**** Records shown

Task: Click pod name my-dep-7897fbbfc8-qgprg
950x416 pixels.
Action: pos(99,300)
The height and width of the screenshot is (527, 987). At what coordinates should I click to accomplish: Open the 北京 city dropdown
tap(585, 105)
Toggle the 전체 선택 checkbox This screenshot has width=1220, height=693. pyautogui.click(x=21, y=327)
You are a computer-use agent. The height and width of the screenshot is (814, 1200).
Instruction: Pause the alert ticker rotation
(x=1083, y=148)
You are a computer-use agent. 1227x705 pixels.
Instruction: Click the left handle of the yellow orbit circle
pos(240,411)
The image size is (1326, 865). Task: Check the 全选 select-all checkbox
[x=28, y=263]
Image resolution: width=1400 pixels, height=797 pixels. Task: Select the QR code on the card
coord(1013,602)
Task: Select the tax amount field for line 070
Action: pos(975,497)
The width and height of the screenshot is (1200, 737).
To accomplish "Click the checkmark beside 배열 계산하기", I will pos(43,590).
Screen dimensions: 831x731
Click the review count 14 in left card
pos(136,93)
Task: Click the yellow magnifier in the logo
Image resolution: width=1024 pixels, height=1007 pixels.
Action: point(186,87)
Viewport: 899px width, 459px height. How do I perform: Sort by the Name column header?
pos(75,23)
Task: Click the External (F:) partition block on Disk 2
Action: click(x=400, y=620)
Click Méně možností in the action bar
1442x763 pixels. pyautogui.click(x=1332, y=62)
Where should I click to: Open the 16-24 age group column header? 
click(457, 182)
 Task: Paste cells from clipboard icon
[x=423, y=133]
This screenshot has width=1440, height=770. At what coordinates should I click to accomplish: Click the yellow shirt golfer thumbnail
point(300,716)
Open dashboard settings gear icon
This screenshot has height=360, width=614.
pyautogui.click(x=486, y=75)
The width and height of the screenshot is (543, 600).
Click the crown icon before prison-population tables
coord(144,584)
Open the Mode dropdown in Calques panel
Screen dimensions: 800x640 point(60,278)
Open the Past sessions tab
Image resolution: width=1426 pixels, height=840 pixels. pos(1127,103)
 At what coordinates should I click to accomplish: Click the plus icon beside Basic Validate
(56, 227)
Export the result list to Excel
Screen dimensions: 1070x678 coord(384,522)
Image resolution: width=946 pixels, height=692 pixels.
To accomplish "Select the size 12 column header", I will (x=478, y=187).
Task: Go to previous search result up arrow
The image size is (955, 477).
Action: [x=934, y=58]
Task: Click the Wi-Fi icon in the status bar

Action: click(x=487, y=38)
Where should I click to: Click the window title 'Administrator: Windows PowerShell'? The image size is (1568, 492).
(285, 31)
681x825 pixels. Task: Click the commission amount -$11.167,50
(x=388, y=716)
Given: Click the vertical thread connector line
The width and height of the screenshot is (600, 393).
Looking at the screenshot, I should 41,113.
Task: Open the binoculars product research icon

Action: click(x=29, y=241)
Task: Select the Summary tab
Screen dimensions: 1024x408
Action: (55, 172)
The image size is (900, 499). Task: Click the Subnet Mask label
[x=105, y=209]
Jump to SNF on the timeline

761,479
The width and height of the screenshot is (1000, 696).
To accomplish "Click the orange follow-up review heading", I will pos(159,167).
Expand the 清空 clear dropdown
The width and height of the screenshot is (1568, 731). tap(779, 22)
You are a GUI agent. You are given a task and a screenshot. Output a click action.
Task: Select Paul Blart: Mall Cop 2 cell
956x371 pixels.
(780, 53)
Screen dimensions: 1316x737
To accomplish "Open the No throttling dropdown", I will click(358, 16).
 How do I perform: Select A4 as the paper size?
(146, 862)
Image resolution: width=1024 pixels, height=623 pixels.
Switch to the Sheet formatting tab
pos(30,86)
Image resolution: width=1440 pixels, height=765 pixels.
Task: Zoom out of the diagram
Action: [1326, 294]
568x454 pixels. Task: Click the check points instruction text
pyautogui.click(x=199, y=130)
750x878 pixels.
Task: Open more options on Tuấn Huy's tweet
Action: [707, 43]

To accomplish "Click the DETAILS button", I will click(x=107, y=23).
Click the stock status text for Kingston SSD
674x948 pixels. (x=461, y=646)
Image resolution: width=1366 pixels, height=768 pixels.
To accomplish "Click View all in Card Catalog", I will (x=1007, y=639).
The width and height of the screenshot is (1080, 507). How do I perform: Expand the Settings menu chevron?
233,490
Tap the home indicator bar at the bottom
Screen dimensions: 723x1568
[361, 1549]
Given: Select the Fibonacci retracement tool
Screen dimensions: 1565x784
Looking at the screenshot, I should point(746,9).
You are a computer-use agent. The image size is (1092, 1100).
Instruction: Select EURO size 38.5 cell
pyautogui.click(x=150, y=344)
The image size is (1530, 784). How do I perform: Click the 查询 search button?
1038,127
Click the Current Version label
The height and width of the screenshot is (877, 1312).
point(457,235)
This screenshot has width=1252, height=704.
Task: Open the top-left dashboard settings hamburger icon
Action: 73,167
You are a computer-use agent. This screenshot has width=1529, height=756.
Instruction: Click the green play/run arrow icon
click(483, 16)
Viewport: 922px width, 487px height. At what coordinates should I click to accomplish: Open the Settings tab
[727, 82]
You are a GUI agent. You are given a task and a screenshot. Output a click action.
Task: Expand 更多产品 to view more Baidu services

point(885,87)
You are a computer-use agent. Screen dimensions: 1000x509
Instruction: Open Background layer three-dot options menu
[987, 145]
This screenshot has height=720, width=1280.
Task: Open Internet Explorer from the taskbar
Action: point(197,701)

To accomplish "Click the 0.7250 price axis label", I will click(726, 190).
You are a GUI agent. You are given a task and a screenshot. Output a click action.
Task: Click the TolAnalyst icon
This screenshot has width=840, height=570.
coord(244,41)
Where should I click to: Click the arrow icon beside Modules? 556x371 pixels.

********

Copy whichever lines of the records above contain the word "will".

### Answer box
To accomplish "Click the checkmark beside 배열 계산하기", I will pos(43,590).
To accomplish "Select the size 12 column header", I will (x=478, y=187).
To accomplish "Click the orange follow-up review heading", I will pos(159,167).
To accomplish "Open the No throttling dropdown", I will click(358, 16).
To accomplish "Click the DETAILS button", I will click(x=107, y=23).
To accomplish "Click View all in Card Catalog", I will (x=1007, y=639).
To accomplish "Click the 0.7250 price axis label", I will click(726, 190).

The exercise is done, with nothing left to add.